I’d stand in the kitchen and crush my one-milligram clonazepam tablet and carefully put it in the water I had measured. I was doing a liquid titration, which made me feel like some crazy chemist. The counter was littered with beakers and syringes. If a stranger had popped in, I am sure they would have thought that I was a drug addict, not someone desperately trying to get free from a drug that they had taken only as prescribed. I’d plunge they syringe into the water and pull out what I wasn’t going to ingest. “Take that, you beast!” I’d say as I squirted the liquid from the syringe into the sink. I was the boss, not that stupid pill. I’d show that damn pill who was in charge. No way was it going to win.

Of course, in the end, I did “win”, but that pill whooped my ass for a long time, which brings me the title of this post: Getting Benzo Free Is A Dance. For those of us who treated it like a contest, where we pushed our willpower all over our taper, going too fast because we were damned and determined to “show that pill who was the boss,” we paid a price.
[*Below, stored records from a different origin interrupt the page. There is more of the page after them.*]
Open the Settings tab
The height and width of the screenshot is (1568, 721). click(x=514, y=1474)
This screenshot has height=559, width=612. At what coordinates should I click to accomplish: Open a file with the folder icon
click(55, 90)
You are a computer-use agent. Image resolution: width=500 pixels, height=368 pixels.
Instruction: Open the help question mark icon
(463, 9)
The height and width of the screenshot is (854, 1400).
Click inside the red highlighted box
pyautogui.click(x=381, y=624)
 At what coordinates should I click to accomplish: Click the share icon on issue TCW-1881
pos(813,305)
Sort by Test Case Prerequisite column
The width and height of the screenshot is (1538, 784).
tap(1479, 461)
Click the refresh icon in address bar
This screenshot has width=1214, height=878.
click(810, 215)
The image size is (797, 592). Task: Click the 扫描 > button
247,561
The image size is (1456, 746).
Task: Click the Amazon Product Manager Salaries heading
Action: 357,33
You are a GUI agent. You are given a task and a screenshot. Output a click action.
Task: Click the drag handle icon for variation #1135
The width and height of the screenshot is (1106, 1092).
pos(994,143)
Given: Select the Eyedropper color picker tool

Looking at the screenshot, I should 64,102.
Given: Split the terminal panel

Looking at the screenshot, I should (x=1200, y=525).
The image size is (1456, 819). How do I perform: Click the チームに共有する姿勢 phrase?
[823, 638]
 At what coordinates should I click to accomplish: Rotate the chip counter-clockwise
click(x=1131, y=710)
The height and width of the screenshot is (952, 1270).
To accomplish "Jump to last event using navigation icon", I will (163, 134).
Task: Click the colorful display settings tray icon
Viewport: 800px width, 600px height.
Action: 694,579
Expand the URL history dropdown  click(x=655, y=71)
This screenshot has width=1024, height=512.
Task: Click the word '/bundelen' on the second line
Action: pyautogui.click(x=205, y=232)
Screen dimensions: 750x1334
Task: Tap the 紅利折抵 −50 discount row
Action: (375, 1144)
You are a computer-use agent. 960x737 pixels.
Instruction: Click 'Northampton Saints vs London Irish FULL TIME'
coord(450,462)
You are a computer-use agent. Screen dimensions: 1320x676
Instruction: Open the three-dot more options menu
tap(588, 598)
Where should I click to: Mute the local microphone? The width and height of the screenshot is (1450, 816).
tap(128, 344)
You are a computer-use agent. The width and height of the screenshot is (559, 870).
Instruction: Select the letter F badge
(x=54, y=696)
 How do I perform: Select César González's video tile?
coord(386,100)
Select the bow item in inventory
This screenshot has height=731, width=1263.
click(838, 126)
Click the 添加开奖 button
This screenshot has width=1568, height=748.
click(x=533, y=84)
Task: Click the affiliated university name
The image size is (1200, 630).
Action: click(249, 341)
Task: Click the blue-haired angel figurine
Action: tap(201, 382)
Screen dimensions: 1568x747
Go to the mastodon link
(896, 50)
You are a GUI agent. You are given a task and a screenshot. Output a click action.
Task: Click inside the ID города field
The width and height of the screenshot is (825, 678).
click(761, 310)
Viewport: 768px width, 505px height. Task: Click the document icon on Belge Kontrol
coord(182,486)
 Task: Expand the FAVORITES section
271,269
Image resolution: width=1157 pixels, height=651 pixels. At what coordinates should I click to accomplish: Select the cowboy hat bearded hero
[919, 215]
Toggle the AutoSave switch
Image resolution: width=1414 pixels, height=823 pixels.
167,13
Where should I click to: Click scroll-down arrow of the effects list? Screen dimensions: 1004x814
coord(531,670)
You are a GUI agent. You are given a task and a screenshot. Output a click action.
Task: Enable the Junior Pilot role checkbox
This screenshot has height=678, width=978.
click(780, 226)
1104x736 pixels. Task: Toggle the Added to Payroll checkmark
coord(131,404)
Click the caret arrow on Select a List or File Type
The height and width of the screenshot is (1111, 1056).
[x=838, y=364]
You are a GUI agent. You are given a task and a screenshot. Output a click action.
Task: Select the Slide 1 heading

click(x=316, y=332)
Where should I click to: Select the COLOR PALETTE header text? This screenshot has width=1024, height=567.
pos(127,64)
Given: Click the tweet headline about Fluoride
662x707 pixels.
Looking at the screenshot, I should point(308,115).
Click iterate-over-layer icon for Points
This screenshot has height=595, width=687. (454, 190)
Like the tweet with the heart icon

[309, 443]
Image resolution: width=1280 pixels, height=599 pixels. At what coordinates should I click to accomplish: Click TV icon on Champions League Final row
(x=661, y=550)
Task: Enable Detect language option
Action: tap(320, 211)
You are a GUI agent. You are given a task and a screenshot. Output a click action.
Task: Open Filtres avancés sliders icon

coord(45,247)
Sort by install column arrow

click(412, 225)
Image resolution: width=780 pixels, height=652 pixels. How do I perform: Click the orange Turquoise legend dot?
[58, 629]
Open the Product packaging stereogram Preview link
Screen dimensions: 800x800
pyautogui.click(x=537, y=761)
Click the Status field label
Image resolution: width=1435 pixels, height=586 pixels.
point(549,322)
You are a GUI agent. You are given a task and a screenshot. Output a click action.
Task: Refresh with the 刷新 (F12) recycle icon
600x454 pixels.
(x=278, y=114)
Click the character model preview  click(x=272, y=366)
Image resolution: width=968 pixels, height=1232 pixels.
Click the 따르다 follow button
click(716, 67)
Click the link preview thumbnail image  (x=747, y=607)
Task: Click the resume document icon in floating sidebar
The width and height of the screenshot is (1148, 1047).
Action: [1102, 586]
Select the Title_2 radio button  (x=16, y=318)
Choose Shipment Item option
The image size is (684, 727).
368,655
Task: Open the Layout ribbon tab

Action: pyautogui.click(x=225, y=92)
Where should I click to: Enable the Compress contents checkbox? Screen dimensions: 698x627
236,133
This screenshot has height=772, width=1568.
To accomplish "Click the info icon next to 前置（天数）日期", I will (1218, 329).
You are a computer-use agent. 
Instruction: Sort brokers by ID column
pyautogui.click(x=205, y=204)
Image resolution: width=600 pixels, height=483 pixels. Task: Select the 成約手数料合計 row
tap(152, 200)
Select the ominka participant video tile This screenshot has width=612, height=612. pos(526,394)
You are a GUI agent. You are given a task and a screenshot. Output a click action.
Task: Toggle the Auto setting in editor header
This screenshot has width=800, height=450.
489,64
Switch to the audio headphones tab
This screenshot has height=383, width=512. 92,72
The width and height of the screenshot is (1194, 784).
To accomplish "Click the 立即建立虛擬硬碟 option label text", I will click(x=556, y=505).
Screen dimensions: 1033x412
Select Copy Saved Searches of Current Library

Those who took their time and listened to their body, and didn’t let their egos get tied up in the process usually fared better.

A dance with a partner is a cooperative endeavor. There’s a leader, sure, but the leader takes cues from his or her partner. It’s not an “It’s my way or the highway,” situation. We can be the leader in withdrawal, but we’ve got to take cues from our body. We’ve got to listen very well and honor what it is telling us. We’ve got to respect that the pill we are trying to get free from is powerful. We’ve got to untangle ourselves from our benzo gracefully. We don’t fight it. We gently work our way free.

If I could go back and retrace from of my steps in benzo withdrawal, I’d redo my taper. Instead of trying to bully my way free, I’d dance. I’d ever so gently untangle from the clonazepam I took for so many years. I wouldn’t view my taper as a “fight”, something I had to prove, something I had to “win”. I’d see it for what it was, a chance to practice extreme self-care and love, and to be kind and compassionate with myself. Fortunately, I learned how to do those things once I was off. I guess it’s better late than never, right?

Dance. Don’t fight your benzo. Gracefully untangle yourself. Lead, yes, but listen to your body. There is no rush. You’ll get free. In time.